An Homage to Dawn and Dusk through Butoh Dance


WordsRebecca Zissmann

Darkness. Light. Bodies appear onstage, covered in white powder, almost naked, catching the eye. They move slowly, enunciate each movement, analyse it as if to find its essence. Then, all of a sudden, they twist. The movements that make up this choreography are often unexpected. This is the principle of butoh, a radical form of contemporary dance which was born out of the ashes of post-war Japan and which expresses the idea of nothingness and the death wish of a population left disorientated by defeat and the atomic bomb.

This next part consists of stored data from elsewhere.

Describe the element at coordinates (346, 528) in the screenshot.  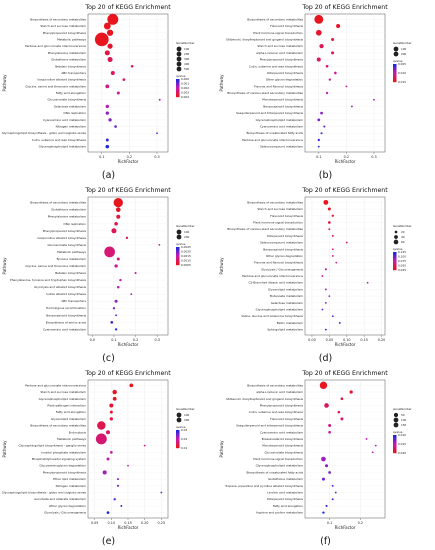
I see `x-axis-label: RichFactor` at that location.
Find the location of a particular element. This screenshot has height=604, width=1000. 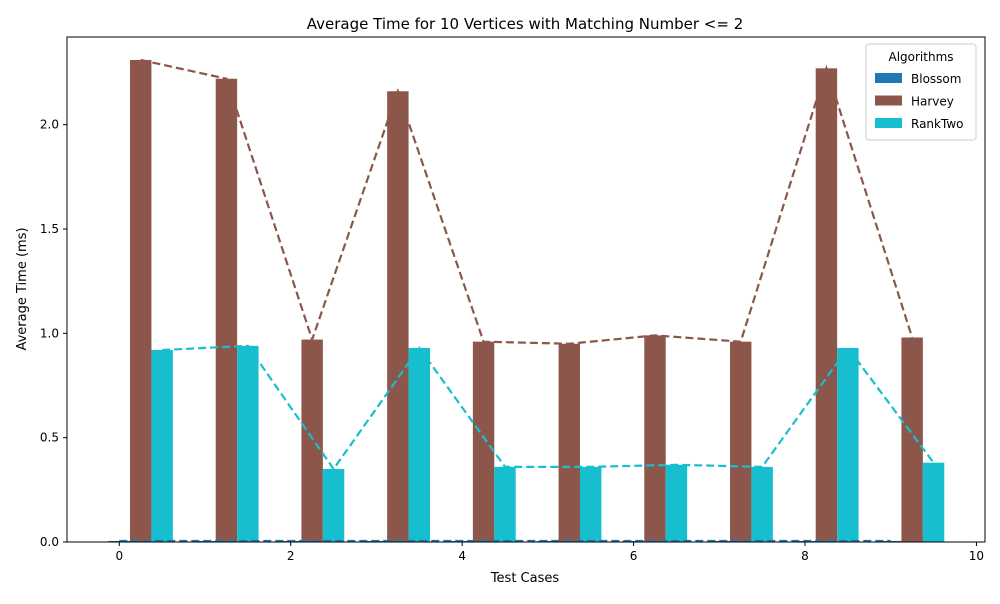

x-tick-label-6: 6 is located at coordinates (634, 556).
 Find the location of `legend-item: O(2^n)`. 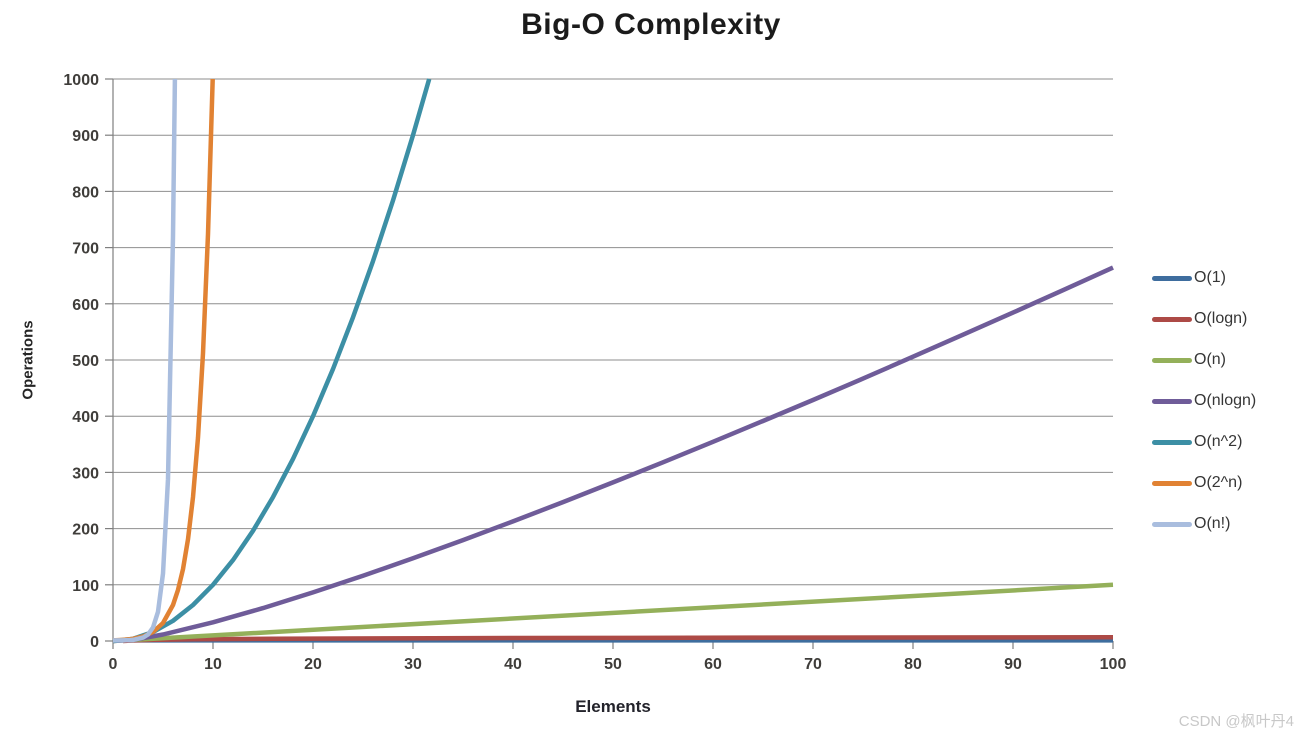

legend-item: O(2^n) is located at coordinates (1204, 482).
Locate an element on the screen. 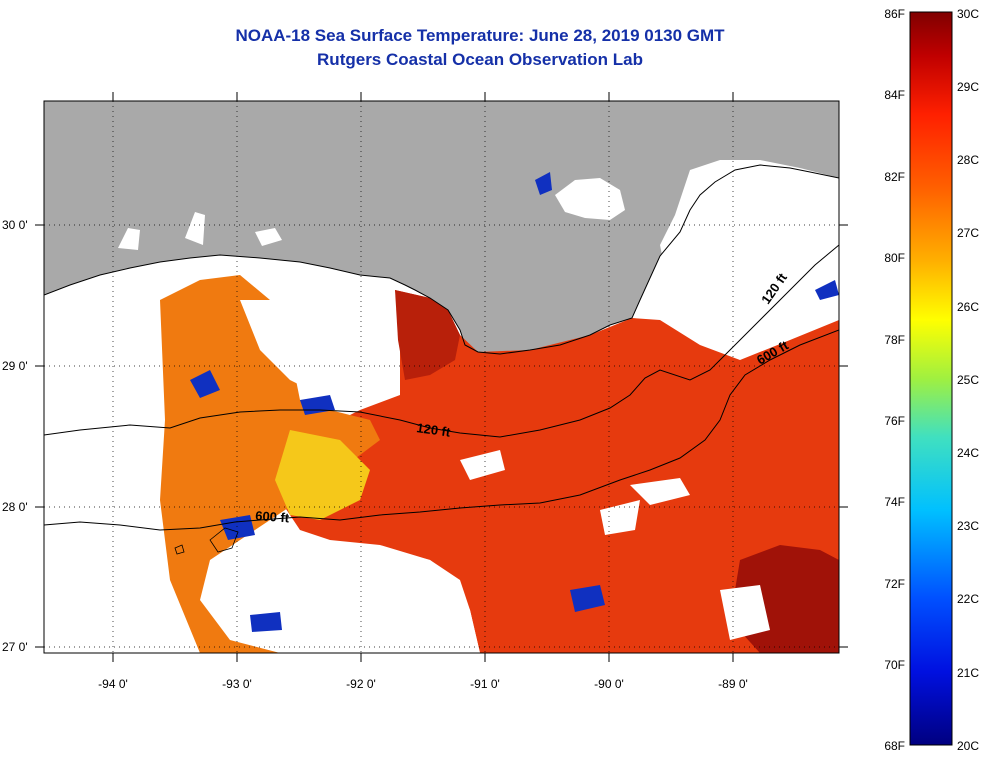  cb-c-label: 23C is located at coordinates (968, 526).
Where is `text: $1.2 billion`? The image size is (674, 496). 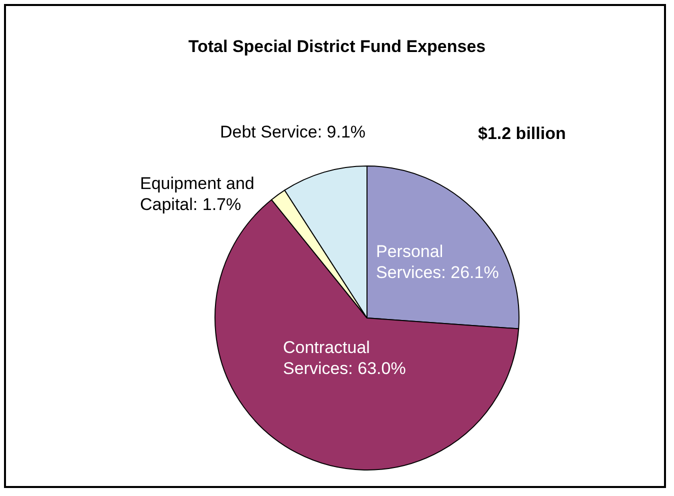
text: $1.2 billion is located at coordinates (522, 134).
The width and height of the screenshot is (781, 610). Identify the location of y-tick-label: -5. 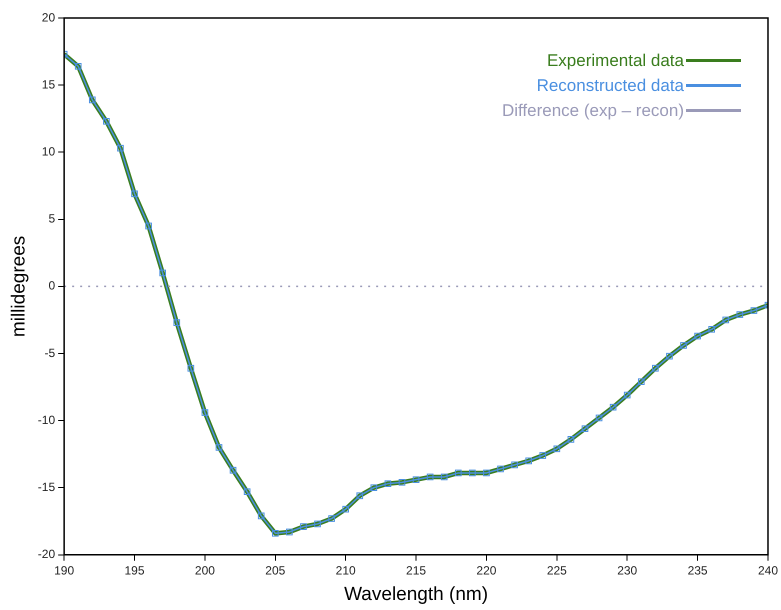
(50, 353).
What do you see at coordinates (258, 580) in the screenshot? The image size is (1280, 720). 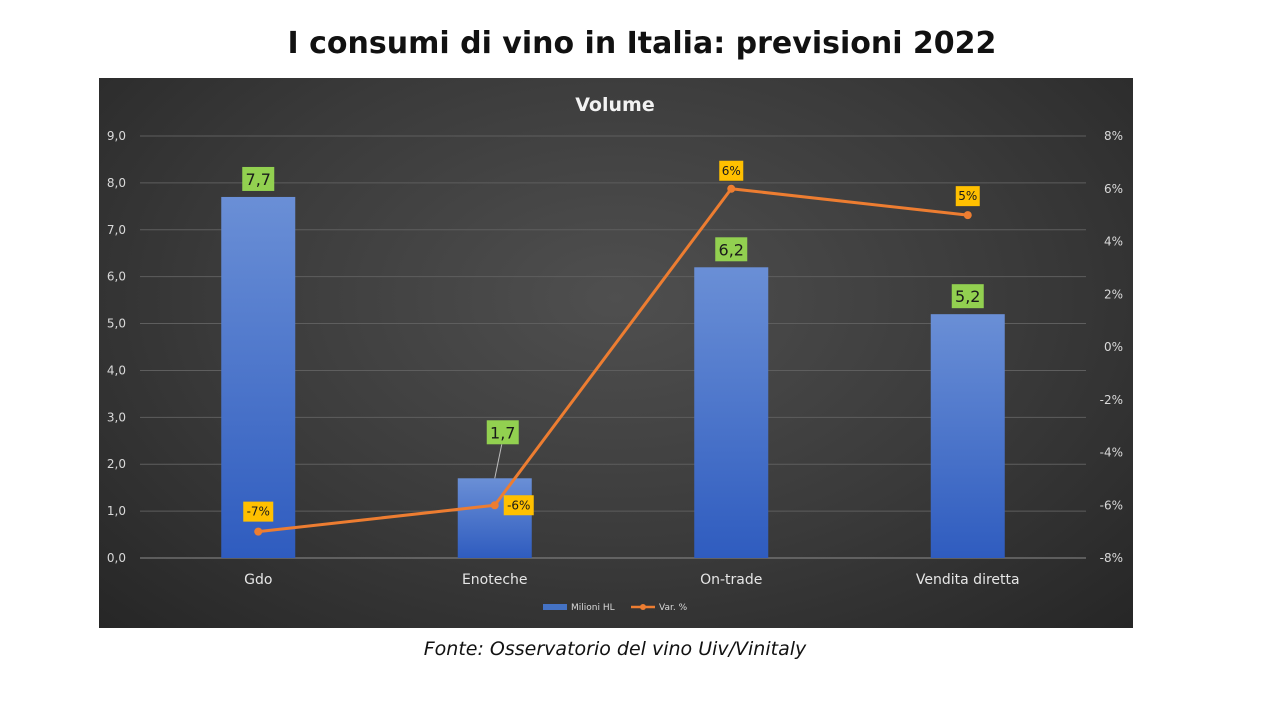 I see `x-category-label: Gdo` at bounding box center [258, 580].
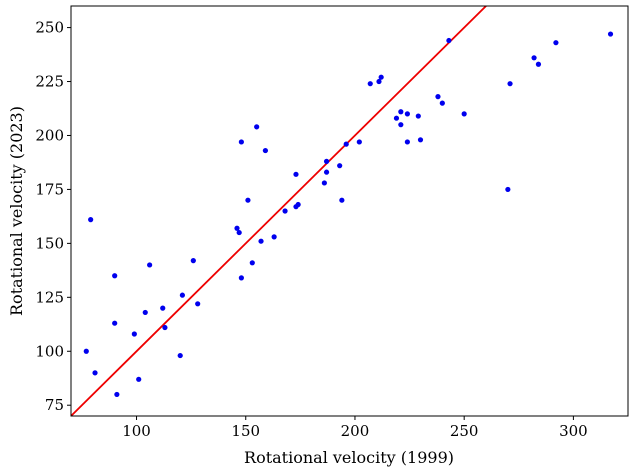 This screenshot has height=472, width=629. Describe the element at coordinates (464, 431) in the screenshot. I see `x-tick-label: 250` at that location.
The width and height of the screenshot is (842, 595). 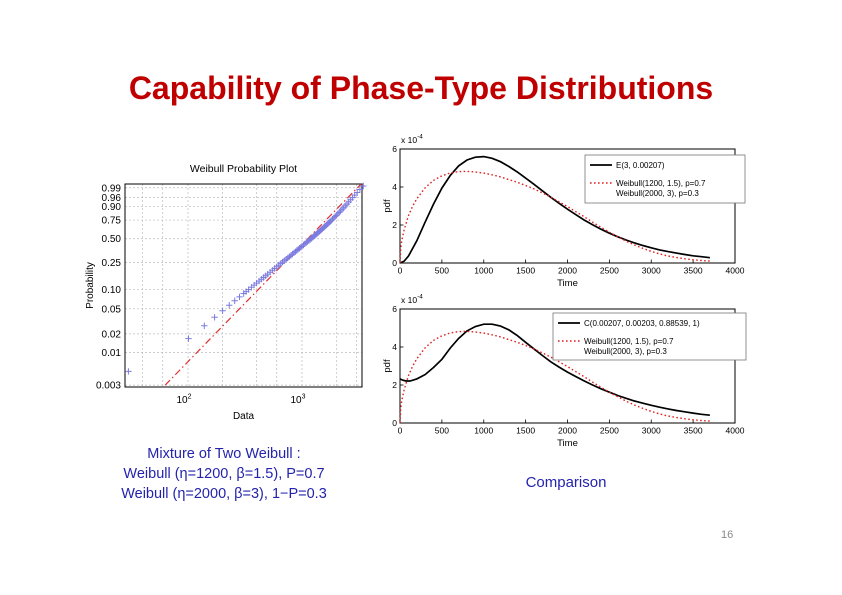 I want to click on mixture-caption-line2: Weibull (η=2000, β=3), 1−P=0.3, so click(x=224, y=494).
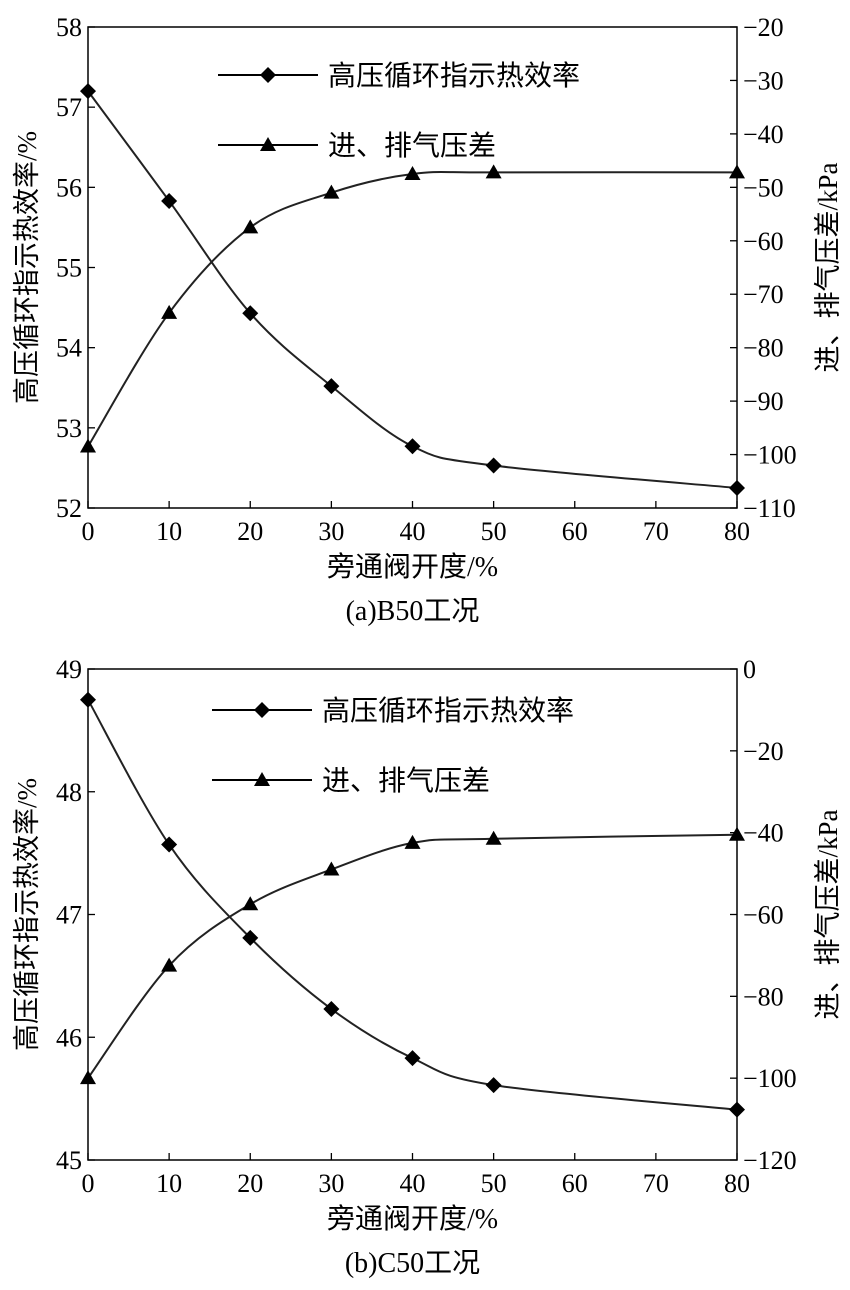 Image resolution: width=850 pixels, height=1290 pixels. I want to click on chart-b-series-line, so click(412, 956).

Arc – Chemin du Jour is the new creation from choreographer Ushio Amagatsu and will be shown, in a world exclusive, at the Théâtre de la Ville at the end of April. Part of the second generation of Butoh dancers, after founders Kazuo Ohno and Tatsumi Hijikata, Ushio Amagatsu formed his dance company Sankai Juku in 1975. This ‘studio by the mountain and the sea’, two fundamental elements in Japan, places Nature at the very heart of its performances. Here, it is dawn and dusk which are showcased by the seven dancers in a ‘chemin du jour’, a ‘path of day’, which transports the audience to a different time.

The emotion that emanates from the purity of the gestures, and more particularly from the meticulous execution of ports de bras, coupled with the exaggerated facial expressions and the traditional steps, lend a hypnotic quality to the performance. This is all the truer due to the starkness of the staging and the minimal nature of the accessories, which showcase the virtuosity of the performers. For the first time, Ushio Amagatsu is not with them onstage. He considered that the show belonged to the dancers, and allowed them to interpret it. The audience too, whether new to or knowledgeable about the codes of butoh dance, will let themselves be touched by its gracefulness.